# Help with cutting Pool coping



## sarchevyman (Oct 5, 2007)

Hello, I am in the process of replacing the pool coping around my pool and have four radius corners of around two feet to install. I am not sure how to do this, 45 corners or straight lines no problem, but these radius corners have me stopped in my tracks, any advise? 
Thanks


----------



## Bud Cline (Mar 12, 2006)

You should have bought "radii coping" made for just that purpose.


----------



## sarchevyman (Oct 5, 2007)

Bud Cline said:


> You should have bought "radii coping" made for just that purpose.

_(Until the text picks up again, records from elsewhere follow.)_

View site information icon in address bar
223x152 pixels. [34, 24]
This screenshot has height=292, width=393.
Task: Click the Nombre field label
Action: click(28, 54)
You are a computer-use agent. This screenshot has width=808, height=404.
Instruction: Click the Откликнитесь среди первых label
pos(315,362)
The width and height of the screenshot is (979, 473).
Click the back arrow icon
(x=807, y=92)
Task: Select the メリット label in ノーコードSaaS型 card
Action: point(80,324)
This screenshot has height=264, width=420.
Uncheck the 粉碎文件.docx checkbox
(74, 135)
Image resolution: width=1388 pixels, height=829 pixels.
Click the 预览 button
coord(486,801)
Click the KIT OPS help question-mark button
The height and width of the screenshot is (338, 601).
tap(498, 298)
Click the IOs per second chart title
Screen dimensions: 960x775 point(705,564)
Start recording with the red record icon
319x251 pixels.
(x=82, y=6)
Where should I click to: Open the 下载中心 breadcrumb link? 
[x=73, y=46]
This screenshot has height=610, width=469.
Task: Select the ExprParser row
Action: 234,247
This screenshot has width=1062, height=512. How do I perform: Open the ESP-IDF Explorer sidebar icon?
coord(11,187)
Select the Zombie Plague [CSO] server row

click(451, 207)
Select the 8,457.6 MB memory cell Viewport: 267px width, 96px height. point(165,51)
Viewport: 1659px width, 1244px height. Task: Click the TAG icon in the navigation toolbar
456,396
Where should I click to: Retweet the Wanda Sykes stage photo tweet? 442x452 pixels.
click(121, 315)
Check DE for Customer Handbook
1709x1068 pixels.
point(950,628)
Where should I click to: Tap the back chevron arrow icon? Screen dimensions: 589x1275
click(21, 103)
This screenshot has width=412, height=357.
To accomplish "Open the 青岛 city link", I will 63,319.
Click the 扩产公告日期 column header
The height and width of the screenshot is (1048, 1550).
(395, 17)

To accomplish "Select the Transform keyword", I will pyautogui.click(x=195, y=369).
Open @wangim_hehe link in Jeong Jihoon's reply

This is a 3 1/2" bullnose no such thing as radius coping for this type, but thanks for the help:no: , I am all set.


----------



## You have to cut them (9 mo ago)

sarchevyman said:


> This is a 3 1/2" bullnose no such thing as radius coping for this type, but thanks for the help:no: , I am all set.


You need to cut them


sarchevyman said:


> This is a 3 1/2" bullnose no such thing as radius coping for this type, but thanks for the help:no: , I am all


----------



## You have to cut them (9 mo ago)

You lay the brick like you have them in that picture. make sure you have the front spaced like you want, but have the back Starting to turn. measure that gap in the back end between the last brick you layed and the one starting to turn. And that distansce is where you measure in the front of stone(front outside edge from left to right is direction you wanna measure)from that mark you draw a line from that mark to the back corner and that's your cut. Does that make sense?


----------